Reinaldo Azevedo estreou na Folha em alto estilo, com um artigo que reforça os valores da democracia representativa, aquela imperfeita, mas menos pior do que todas as alternativas. Começa logo expondo a mentira que é o tal “povo”, ou por outra, aqueles que falam em nome do tal “povo”. Diz ele:
Povo não existe. É uma ficção de picaretas. “É a terceira palavra da Constituição dos EUA”, oporia alguém. É fato. Nesse caso, ele se expressa por meio de um documento que consagra a representação, única forma aceitável de governo. Se o modelo representativo segrega e não muda, a alternativa é a revolução, que é mais do que alarido de minorias radicalizadas ou de corporações influentes, tomadas como expressão da verdade ou categoria de pensamento.
Não podemos esquecer da quantidade de sangue derramada ao longo da história por gente que se dizia representante do povo. Robespierre vem à mente. Fiz uma resenha de uma ótima biografia dessa figura ímpar da Revolução Francesa, cujo título foi justamente “Em nome do povo”. Cuidado com todos aqueles que alegam representar ou falar em nome do povo, como se fossem sua própria encarnação!
Volto ao artigo de Reinaldo. Aqui ele aproveita para bater naqueles ingênuos que esperavam grandes mudanças positivas do “povo” nas ruas:
A fúria justiceira dos bons pode ser tão desastrosa como a justiça seletiva dos maus. Quem estava nas ruas? A imprensa celebrou os protestos como uma “Primavera Árabe” nativa. Nem aquela rendeu flores nem o Brasil é uma ditadura islâmica. Até houve manifestações contra o governo, mas todas foram a favor do “regime petista”. O PSDB talvez tenha imaginado que aquele “povo” –sem pobres!– faria o que o partido não fez em 11 anos: construir uma alternativa. Sem valores também alternativos aos do Partido do Poder, esqueçam.

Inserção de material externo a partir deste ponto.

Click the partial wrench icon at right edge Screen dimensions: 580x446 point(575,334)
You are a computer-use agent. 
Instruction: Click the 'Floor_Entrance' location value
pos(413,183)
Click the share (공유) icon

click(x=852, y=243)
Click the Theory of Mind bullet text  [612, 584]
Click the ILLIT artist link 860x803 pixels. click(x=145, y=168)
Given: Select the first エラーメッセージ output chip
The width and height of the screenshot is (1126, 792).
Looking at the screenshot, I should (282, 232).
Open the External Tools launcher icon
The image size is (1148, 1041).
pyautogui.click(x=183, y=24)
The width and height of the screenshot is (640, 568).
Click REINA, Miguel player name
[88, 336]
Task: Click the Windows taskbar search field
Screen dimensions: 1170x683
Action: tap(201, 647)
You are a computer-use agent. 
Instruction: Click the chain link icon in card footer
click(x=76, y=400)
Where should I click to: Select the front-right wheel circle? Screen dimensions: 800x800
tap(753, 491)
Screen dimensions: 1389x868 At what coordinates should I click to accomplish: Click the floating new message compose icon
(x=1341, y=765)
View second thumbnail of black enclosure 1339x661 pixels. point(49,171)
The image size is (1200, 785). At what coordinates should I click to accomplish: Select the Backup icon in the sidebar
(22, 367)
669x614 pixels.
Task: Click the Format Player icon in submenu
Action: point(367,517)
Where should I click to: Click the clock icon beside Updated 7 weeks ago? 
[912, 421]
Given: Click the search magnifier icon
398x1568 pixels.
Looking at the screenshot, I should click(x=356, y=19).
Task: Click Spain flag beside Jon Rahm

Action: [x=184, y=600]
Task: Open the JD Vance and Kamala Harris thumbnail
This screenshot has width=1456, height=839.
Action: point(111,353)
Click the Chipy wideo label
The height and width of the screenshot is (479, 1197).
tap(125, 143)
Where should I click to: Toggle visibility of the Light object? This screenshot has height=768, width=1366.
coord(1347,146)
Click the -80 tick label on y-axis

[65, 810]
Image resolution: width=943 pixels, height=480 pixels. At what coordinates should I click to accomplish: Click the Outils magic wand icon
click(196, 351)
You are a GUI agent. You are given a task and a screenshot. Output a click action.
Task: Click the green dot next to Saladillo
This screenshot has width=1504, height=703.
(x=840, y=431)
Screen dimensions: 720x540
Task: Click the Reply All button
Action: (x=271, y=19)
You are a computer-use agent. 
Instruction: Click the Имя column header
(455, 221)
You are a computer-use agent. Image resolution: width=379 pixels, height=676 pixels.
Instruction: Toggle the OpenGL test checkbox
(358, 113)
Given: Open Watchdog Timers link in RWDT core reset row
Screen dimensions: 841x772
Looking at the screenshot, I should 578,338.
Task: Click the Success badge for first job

Há 11 anos o PT ataca sistematicamente as instituições, quer as públicas, quer as privadas, mas de natureza pública, como a imprensa. Dilma ter sofrido desgaste (está em recuperação) não muda a natureza dos fatos. Da interdição do direito de ir e vir à pancadaria e ao quebra-quebra como forma de expressão, passando pela reivindicação de um Estado-babá, assistiu-se nas ruas a uma explosão de intolerância e de ódio à democracia que o petismo alimentou e alimenta. O Facebook não cria um novo ator político. Pode ser apenas o velho ator com o novo Facebook -como evidenciou a Irmandade Muçulmana no Inverno Egípcio.
Hoje, essa noção de que nada muito bom vai sair dessas manifestações virou lugar-comum, mas Reinaldo foi um dos poucos que, desde o começo, apontou nessa direção. Tenho orgulho de dizer que estava com ele nessa. Chegou a me ligar para compartilharmos de nossa perplexidade diante da postura, perdão pela falta de outro termo mais adequado, “bocó” de muitos colegas nossos diante daqueles protestos. Estavam encantados sabe-se lá com o que. Acho que era um gigante que tinha acordado, ou algo do tipo…
Aqui está a passagem mais importante do artigo, em minha opinião:
Em política, quando o fim justifica os meios, o que se tem é a brutalidade dos meios com um fim sempre desastroso. A opção moralmente aceitável é outra: os meios qualificam o fim. Querem igualdade e mais Justiça? É um bom horizonte. Mas será o terror um instrumento aceitável, ainda que fosse eficaz?
Sabemos que a máxima de que os fins justificam os meios é a mais perigosa que existe, o primeiro passo rumo ao autoritarismo, à violência, ao caos. A esquerda adora essa máxima! Não por acaso, costuma sempre produzir muita miséria, escravidão e terror em busca de sua utopia socialista.
Por fim, Reinaldo conclui com algo que tem tudo a ver com o tema do meu novo livro Esquerda Caviar, que é colocar as aparências acima dos atos, as emoções acima da razão, a imagem acima do real, e o regozijo da sensação de superioridade moral acima dos resultados concretos de suas ações:
O sequestro dos beagles, tratado com bonomia e outro-ladismo pelo jornalismo, é um emblema da ignorância dos justos e da fúria dos bons. Eles atrasaram em 10 anos o desenvolvimento de um remédio contra o câncer, mas quem há de negar que os apedeutas ilustrados têm um grande coração?
Bom, eu vou negar, expondo toda a hipocrisia dessas almas abnegadas em meu livro. Todo cuidado com os “fascistas do bem” é pouco. São muito mais perigosos do que aqueles visivelmente repletos de más intenções.